• What you have to do
The lines to retype run from the one containing "Given: Open the _one1move username in header" through the end of the listing below. Reproduce them exactly, leaving out pictures.

==============================

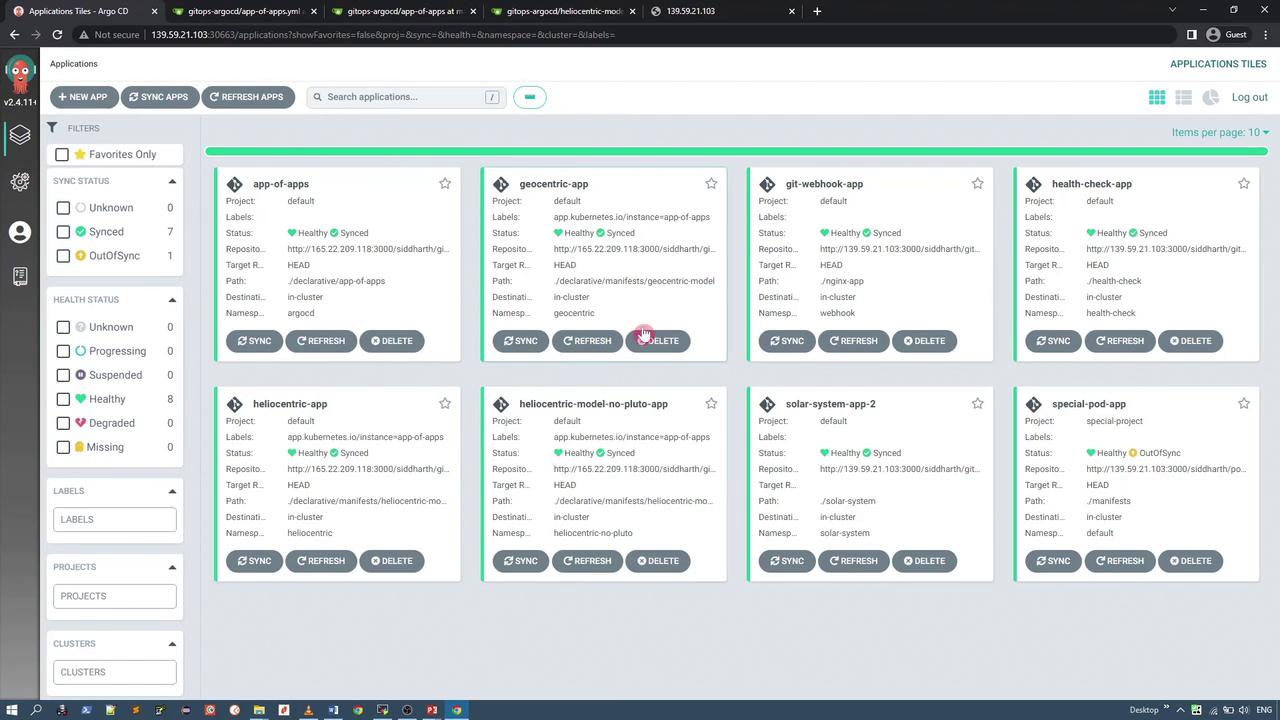Focus the Search applications field
The height and width of the screenshot is (720, 1280).
(x=405, y=97)
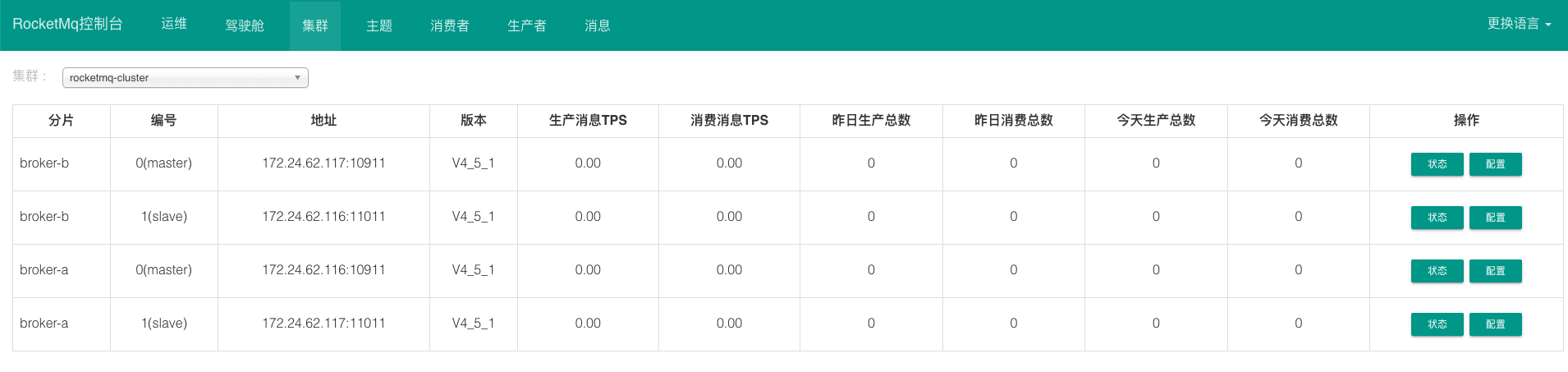Select the 集群 tab in navbar

(315, 25)
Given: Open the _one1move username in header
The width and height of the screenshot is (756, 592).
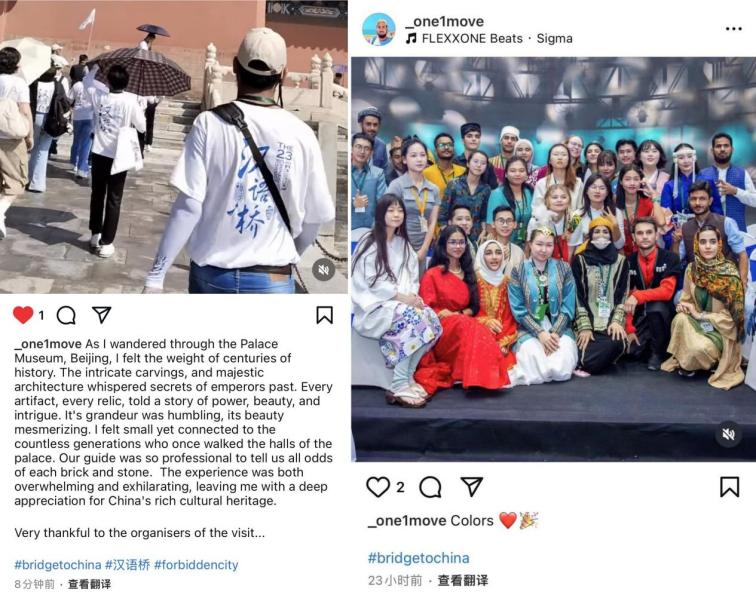Looking at the screenshot, I should coord(445,21).
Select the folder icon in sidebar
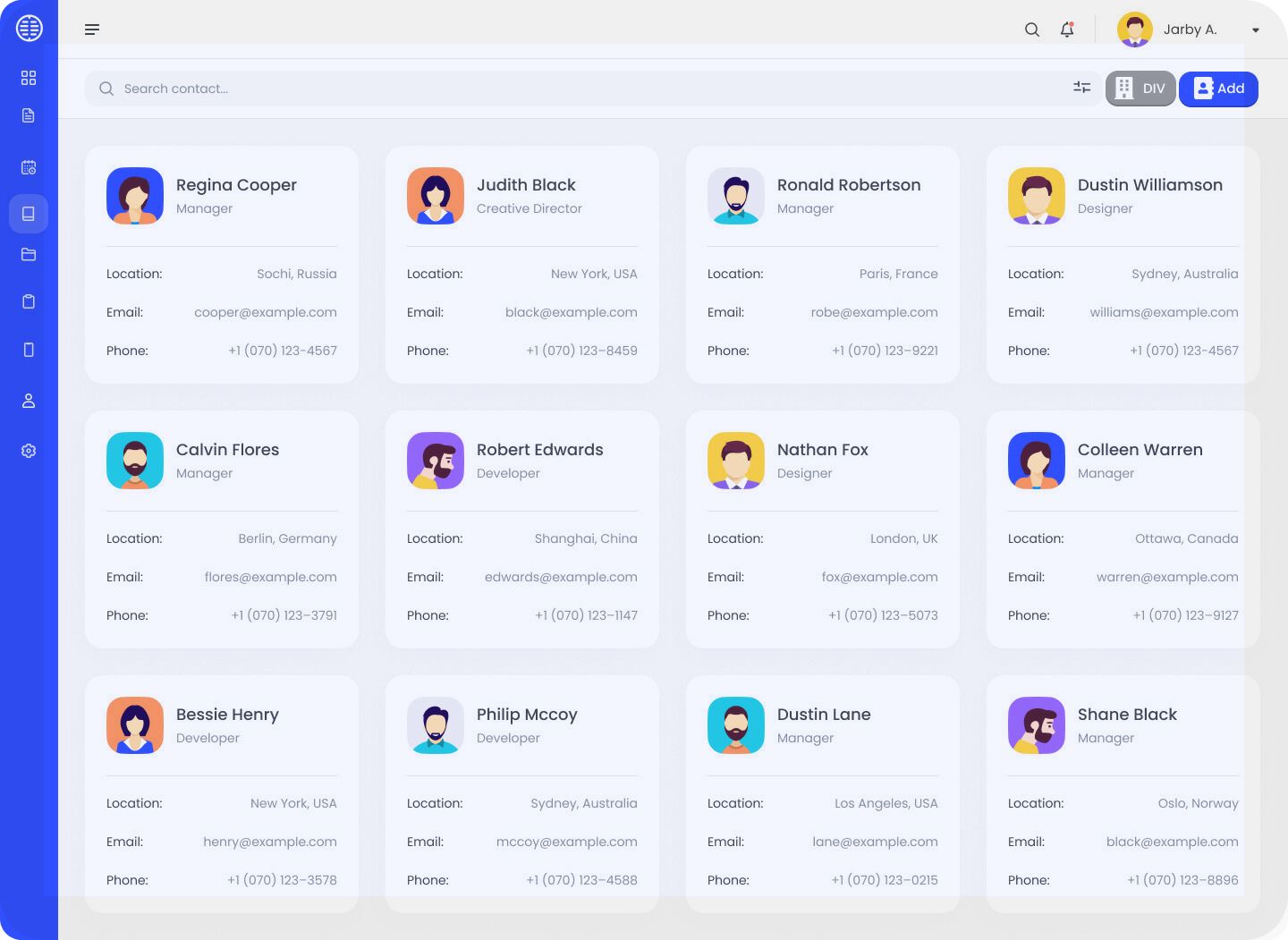 tap(29, 255)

==============================

• Response to this exercise
Given: Open the _one1move username in header
The width and height of the screenshot is (756, 592).
Looking at the screenshot, I should coord(445,21).
Select the folder icon in sidebar
 tap(29, 255)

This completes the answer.